Copy out the items below word for word, from the line containing "Launch Internet Explorer from the taskbar" through the line containing "click(x=27, y=322)", including both of those lines.

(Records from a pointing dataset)
* BEGIN *
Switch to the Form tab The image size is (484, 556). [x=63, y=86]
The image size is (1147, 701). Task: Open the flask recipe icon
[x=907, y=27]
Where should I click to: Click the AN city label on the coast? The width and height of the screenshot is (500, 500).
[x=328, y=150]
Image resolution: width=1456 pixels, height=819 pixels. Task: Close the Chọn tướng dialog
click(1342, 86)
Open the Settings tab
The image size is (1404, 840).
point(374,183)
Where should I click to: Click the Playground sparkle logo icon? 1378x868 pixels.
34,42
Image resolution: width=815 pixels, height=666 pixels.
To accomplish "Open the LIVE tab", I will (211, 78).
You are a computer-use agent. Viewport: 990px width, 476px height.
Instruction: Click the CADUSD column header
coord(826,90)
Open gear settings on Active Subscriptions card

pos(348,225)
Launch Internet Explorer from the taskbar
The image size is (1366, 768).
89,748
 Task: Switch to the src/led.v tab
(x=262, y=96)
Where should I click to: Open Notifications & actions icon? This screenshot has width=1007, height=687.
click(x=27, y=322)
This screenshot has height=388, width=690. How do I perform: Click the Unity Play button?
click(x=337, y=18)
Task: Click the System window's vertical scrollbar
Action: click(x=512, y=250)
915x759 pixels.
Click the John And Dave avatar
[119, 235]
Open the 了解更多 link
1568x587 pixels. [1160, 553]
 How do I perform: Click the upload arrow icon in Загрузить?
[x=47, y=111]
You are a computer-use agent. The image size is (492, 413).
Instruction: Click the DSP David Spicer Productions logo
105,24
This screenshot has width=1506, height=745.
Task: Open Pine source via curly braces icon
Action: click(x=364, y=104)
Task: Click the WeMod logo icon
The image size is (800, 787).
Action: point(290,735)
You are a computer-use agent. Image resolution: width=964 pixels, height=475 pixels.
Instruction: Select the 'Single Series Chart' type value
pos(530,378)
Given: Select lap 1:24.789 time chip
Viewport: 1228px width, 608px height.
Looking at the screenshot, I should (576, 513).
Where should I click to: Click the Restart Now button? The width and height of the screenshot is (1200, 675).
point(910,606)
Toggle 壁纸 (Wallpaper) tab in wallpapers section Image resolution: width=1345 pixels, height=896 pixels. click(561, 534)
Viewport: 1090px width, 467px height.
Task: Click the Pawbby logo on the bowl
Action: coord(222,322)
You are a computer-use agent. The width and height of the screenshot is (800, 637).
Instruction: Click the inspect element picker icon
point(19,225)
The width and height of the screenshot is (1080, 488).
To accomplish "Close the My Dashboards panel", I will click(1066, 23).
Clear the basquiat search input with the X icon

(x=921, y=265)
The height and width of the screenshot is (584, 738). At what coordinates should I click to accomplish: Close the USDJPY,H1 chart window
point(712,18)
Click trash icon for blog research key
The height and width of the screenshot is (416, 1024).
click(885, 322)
* END *
Answer for this exercise:
Launch Internet Explorer from the taskbar
The image size is (1366, 768).
89,748
 Task: Switch to the src/led.v tab
(x=262, y=96)
Where should I click to: Open Notifications & actions icon? This screenshot has width=1007, height=687.
click(x=27, y=322)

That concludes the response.